BEGIN Source extract

# Research data management with Python and MongoDB

This notebook details an example upload process from parsing raw data to pushing it into the MongoDB database.
A second notebbok will follow this up with querying data and retrieving it to perform analyses on it.

## Parsing files in Python

Before we can push data to the database, we need to parse a datafile. EVN generously provided us with a sample dataset found in `data/BZ011_Rohdaten.dat`. Before trying top parse it we should take a look at the file ourselves to understand its structure. Doing that we should notice the following:
- The file is structured as a csv file, but uses tabs as delimiters between values instead of commas
- The first row of the file contains column headers as strings and all following rows contain mixed data
- The data is a mix of strings, decimal numbers and dates
- The decimal numbers use commas instead of decimal separators (as opposed to points, which are used in english speaking countries and therefore also in virtually all programming languages) 
- Some column headers contain special characters, i.e. `°C` 

We will take care of the last point first. Special characters often cause problems with text encoding if they are not handled consistently. Therefore we use the `chardet` module to automatically detect the encoding of our input file:

In [50]:
import pandas as pd
import chardet

# File path
file_path = "./data/BZ011_Rohdaten.dat"

END Source extract

Directive A
Answer these about the notebook:
(i) What separates the values in the sample data file?
(ii) Which Python module is used to detect the input file's encoding?
(iii) What does the first row of the file contain?
The notebook and the entries that follow it were taken from unrelated sources.

BEGIN Dataset entries

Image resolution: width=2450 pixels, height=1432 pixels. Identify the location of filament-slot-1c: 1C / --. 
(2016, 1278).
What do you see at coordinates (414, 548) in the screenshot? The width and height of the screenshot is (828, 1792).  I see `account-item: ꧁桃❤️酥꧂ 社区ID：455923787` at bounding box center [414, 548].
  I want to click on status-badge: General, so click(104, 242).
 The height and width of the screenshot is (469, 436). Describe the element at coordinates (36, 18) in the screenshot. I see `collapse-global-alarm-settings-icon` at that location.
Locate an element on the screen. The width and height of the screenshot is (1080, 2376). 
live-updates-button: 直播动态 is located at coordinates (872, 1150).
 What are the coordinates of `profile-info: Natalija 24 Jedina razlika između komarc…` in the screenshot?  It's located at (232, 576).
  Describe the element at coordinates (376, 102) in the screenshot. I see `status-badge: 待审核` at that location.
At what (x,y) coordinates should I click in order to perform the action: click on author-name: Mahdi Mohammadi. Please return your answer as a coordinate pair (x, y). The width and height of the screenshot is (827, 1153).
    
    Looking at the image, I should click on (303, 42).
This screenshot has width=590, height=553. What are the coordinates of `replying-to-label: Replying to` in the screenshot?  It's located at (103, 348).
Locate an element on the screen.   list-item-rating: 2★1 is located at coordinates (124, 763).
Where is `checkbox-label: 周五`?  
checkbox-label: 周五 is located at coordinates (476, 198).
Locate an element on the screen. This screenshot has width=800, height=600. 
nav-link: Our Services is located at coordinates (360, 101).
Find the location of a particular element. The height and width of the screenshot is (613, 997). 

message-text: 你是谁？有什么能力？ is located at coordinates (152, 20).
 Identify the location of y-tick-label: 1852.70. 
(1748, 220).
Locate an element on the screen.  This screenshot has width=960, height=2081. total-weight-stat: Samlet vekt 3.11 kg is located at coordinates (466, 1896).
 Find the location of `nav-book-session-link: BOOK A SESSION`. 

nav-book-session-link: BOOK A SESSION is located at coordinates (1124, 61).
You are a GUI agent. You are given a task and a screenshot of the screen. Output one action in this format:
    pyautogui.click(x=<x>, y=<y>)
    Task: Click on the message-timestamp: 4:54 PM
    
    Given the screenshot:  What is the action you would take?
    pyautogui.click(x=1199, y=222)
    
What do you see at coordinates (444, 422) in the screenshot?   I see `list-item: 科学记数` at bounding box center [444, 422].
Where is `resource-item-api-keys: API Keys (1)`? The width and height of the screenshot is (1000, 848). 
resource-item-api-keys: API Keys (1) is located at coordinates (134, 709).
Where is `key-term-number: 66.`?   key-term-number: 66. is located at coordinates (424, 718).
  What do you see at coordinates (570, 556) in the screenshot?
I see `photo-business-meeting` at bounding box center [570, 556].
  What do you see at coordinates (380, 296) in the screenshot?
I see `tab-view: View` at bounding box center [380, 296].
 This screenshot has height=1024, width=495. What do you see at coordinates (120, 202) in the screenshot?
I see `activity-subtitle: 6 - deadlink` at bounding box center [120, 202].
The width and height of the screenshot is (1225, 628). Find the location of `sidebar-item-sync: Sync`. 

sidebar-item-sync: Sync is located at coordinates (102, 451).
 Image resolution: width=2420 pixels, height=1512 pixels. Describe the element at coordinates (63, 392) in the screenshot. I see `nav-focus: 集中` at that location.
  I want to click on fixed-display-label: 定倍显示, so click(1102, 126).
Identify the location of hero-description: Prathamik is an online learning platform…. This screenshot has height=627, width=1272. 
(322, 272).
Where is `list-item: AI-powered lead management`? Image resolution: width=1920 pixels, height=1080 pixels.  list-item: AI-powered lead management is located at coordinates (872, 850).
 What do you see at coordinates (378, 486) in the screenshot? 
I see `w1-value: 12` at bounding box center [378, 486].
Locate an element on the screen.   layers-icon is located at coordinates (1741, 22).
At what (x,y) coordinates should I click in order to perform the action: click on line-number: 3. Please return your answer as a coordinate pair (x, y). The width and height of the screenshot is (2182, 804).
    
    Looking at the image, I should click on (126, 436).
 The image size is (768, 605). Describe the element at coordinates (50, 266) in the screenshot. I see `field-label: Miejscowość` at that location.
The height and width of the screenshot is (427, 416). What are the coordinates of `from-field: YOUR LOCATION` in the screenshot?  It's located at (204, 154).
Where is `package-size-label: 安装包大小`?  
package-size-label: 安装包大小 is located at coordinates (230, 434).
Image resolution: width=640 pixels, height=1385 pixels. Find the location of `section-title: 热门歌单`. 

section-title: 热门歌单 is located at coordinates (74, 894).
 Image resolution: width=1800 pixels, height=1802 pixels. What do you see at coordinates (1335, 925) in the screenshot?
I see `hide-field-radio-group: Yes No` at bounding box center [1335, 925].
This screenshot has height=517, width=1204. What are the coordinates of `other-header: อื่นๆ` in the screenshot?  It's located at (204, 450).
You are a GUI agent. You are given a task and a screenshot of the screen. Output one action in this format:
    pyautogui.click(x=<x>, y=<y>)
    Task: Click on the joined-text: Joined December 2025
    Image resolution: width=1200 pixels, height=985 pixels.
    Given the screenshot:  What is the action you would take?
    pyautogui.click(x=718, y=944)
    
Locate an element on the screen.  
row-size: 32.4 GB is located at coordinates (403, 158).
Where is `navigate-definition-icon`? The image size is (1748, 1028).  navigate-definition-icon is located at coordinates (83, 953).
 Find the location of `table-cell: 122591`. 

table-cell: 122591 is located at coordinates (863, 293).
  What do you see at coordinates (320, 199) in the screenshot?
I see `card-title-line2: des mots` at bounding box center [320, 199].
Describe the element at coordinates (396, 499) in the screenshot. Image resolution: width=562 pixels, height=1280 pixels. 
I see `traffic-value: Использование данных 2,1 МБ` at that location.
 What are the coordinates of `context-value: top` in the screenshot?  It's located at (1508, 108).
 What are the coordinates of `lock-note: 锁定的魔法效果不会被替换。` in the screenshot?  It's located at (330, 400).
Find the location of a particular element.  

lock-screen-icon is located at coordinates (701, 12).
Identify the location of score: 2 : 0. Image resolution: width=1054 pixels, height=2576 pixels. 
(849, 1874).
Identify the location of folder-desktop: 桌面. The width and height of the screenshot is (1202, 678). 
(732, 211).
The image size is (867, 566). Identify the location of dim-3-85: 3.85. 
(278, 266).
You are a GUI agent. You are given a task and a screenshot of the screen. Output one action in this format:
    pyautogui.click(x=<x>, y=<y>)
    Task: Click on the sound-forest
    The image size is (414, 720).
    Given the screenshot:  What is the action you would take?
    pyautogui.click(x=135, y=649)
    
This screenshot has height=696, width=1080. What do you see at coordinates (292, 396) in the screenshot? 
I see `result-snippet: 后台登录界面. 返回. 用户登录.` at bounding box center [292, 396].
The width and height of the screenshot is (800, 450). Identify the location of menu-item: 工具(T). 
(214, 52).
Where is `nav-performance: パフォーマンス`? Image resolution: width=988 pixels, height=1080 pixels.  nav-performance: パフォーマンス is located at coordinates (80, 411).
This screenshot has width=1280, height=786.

END Dataset entries

Directive B
Could you echo the entries line for line, starting with the line that contains "Image resolution: width=640" and going on through the line that contains "at (330, 400)."?

Written response A
(i) Tabs.
(ii) The `chardet` module.
(iii) Column headers as strings.

Written response B
Image resolution: width=640 pixels, height=1385 pixels. Find the location of `section-title: 热门歌单`. 

section-title: 热门歌单 is located at coordinates (74, 894).
 Image resolution: width=1800 pixels, height=1802 pixels. What do you see at coordinates (1335, 925) in the screenshot?
I see `hide-field-radio-group: Yes No` at bounding box center [1335, 925].
This screenshot has height=517, width=1204. What are the coordinates of `other-header: อื่นๆ` in the screenshot?  It's located at (204, 450).
You are a GUI agent. You are given a task and a screenshot of the screen. Output one action in this format:
    pyautogui.click(x=<x>, y=<y>)
    Task: Click on the joined-text: Joined December 2025
    Image resolution: width=1200 pixels, height=985 pixels.
    Given the screenshot:  What is the action you would take?
    pyautogui.click(x=718, y=944)
    
Locate an element on the screen.  
row-size: 32.4 GB is located at coordinates (403, 158).
Where is `navigate-definition-icon`? The image size is (1748, 1028).  navigate-definition-icon is located at coordinates (83, 953).
 Find the location of `table-cell: 122591`. 

table-cell: 122591 is located at coordinates (863, 293).
  What do you see at coordinates (320, 199) in the screenshot?
I see `card-title-line2: des mots` at bounding box center [320, 199].
Describe the element at coordinates (396, 499) in the screenshot. Image resolution: width=562 pixels, height=1280 pixels. 
I see `traffic-value: Использование данных 2,1 МБ` at that location.
 What are the coordinates of `context-value: top` in the screenshot?  It's located at (1508, 108).
 What are the coordinates of `lock-note: 锁定的魔法效果不会被替换。` in the screenshot?  It's located at (330, 400).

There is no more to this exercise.